On a larger scale, however, even when I was enjoying the film, I could never quite shake my awareness of the Mattel Corporation’s role in things. A film made by a corporation to celebrate that corporation’s flagship product is never going to seriously criticize either corporation or product, but that’s not the same as no criticism existing to be made. When Sasha says that Barbie has made girls feel bad about themselves, there’s no mention of the Barbie released with a set of scales set to 100lb and a diet book advising her not to eat, or the Teen Talk Barbie whose possible catchphrases included “Math class is tough!” Yes, Mattel allows itself to be lampooned in the guise of Will Ferrell’s comic CEO and his all-male board, but of all the plot points in the movie, theirs is the most thematically unexamined. The joke is that the CEO is sexist and bumbling but ultimately willing to support both Barbie and Gloria, and while, as mentioned, I’d hardly expect Mattel to bankroll a story in which they’re the villain, you can nonetheless feel their presence as the the hand that feeds: they consent to be playfully tugged upon, but not bitten.

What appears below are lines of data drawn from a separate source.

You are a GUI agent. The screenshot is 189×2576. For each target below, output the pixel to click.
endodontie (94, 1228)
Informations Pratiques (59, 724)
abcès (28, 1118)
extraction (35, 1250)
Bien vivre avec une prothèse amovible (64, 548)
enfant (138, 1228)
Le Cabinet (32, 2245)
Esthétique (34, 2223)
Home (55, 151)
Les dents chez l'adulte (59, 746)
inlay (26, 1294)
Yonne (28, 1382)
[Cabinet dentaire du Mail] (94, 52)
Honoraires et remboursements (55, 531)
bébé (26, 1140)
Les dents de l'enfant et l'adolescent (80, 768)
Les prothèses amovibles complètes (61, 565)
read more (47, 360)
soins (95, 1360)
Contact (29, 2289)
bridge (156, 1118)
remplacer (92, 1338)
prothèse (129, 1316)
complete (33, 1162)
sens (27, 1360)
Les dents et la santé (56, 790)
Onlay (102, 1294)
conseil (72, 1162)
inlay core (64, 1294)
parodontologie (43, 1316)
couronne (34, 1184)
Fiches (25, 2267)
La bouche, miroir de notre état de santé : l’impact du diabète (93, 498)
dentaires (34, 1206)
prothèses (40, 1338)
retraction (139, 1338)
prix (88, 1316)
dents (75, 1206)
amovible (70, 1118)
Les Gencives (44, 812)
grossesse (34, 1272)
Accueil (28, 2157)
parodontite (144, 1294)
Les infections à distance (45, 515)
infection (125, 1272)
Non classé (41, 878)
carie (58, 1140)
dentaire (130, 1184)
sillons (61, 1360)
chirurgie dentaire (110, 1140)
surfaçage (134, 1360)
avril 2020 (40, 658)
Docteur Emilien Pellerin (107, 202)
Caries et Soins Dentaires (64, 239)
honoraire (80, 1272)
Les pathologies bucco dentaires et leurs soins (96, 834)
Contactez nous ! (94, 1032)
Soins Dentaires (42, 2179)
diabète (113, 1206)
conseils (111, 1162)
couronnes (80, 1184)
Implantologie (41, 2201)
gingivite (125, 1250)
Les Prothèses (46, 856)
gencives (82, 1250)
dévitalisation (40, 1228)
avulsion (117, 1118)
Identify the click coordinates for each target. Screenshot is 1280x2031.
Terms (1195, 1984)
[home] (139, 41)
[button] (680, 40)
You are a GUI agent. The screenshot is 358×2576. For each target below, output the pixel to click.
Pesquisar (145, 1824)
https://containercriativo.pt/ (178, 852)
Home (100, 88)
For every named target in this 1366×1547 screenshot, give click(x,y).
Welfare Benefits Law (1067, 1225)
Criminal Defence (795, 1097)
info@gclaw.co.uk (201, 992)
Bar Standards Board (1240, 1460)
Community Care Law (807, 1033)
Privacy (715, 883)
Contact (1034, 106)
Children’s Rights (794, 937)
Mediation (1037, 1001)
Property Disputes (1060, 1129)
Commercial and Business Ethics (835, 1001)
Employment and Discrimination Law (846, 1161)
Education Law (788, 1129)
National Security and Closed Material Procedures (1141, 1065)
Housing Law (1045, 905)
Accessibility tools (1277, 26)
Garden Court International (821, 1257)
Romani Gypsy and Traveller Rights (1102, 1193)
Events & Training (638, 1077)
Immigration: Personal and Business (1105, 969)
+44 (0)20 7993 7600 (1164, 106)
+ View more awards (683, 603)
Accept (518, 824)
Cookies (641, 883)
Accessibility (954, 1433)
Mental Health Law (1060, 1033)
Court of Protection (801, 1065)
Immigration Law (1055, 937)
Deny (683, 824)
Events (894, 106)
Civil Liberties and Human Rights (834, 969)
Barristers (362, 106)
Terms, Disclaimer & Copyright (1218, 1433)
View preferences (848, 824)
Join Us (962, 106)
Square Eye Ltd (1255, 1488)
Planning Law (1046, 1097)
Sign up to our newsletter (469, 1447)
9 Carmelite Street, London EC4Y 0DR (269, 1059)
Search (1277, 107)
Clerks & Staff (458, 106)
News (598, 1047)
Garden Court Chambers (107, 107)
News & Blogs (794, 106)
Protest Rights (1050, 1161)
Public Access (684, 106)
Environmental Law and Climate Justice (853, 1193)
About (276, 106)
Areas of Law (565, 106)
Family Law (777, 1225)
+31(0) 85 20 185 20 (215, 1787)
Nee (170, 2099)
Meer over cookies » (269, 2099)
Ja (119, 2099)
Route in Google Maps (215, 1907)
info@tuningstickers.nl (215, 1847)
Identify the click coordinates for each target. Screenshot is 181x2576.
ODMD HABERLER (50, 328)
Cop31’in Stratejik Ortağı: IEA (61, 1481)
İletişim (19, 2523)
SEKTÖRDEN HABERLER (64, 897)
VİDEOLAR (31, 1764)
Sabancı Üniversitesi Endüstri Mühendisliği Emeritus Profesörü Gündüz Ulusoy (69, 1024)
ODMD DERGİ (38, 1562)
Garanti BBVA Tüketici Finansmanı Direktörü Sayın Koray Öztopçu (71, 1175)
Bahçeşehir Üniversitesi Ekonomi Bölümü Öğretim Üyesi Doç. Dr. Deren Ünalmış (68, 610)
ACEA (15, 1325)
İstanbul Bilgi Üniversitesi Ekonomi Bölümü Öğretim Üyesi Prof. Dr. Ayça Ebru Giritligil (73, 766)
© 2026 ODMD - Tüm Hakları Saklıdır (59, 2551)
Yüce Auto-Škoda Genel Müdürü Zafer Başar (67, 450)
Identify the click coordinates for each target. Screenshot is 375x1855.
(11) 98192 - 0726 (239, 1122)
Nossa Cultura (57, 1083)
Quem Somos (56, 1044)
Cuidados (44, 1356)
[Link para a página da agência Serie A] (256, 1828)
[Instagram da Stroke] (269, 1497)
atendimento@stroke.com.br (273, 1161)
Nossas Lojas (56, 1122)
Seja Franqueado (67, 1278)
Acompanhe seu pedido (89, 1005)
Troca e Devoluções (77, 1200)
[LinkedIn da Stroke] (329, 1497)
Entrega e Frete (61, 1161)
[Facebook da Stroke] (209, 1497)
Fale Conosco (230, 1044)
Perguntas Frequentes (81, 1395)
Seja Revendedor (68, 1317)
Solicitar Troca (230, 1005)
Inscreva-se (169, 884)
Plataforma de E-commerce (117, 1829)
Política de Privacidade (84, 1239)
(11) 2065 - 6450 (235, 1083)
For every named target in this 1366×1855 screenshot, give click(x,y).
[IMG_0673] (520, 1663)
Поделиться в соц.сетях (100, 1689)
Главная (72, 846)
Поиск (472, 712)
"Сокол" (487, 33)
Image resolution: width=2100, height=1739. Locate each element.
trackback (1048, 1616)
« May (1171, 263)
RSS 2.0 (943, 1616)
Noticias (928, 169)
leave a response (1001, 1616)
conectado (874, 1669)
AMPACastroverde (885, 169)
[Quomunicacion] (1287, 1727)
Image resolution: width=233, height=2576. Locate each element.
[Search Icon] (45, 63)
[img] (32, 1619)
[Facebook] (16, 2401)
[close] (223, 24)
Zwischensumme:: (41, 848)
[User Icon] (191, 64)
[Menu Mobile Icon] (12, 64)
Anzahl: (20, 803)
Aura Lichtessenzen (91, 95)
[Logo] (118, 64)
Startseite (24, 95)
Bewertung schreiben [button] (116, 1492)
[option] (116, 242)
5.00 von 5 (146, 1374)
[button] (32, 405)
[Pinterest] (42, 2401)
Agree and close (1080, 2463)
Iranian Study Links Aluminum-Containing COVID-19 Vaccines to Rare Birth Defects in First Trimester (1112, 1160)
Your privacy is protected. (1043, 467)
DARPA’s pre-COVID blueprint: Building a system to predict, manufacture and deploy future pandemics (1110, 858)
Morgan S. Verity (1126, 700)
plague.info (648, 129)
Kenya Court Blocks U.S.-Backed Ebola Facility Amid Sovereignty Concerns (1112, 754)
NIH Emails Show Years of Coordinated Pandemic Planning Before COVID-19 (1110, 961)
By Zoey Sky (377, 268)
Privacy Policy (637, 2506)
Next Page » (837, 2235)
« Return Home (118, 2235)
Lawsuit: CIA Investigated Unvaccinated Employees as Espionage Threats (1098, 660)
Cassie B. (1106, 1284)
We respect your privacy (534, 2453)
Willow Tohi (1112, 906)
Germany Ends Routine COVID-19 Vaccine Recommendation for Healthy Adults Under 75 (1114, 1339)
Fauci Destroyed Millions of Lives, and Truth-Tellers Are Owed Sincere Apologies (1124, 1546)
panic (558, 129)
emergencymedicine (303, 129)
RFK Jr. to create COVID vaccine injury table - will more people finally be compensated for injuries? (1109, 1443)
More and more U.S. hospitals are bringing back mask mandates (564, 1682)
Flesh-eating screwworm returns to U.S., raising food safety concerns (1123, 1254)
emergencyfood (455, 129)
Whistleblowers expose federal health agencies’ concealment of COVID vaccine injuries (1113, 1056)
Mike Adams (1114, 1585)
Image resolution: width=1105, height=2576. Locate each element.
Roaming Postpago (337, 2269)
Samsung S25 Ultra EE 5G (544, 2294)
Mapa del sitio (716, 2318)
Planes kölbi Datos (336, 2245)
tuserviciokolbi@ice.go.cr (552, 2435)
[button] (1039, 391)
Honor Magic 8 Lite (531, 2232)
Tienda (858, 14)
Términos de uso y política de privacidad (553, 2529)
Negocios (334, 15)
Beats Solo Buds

But at the same time, the film is a comedy, not a hard-hitting documentary, and if we’re discussing the shadowy hand of powerful interests - both corporate and otherwise - that dictate the portrayal of certain things within the American film industry, it’s hard to feel angrier about Mattel promoting a beloved doll than at, say, the military-entertainment complex, which has a hefty say in how Marvel movies are structured. Complaining that Barbie, the movie, isn’t sufficiently critical of Barbie, the product, therefore, is a bit like walking into a McDonald’s and complaining that it sells Big Macs. The corporation sells what it sells; that doesn’t stop our awareness of it from feeling disconcerting, but whatever else can be said of the film, Greta Gerwig has managed to take a famous, beloved-yet-widely-critiqued property aimed at children, and make a thematically complete, funny, emotionally affecting and fantastically camp movie that appeals to adults.
Originally, my family and I had planned to see Barbie a day earlier, but when we went to book tickets the day of, there were no good seats left in any of the evening sessions. We booked for the next day instead - a Wednesday, midweek, in a university town where the majority of the student body is not currently on campus - and our session was a full house. It was the most people I’ve seen in a single movie theatre since before the pandemic, and while there were plenty of women dressed up in pink to celebrate, they were far from the only audience. Barbie isn’t what I’d expected, and I suspect that’s true for a lot of other people, which is part of what makes it so delightful. It’s a high camp classic with heart, a great script and an ending that sticks the landing, and the fact that it’s making absolute clowns like Ben Shapiro lose their minds is the icing on the cake. Take note, Hollywood: an AI program could never.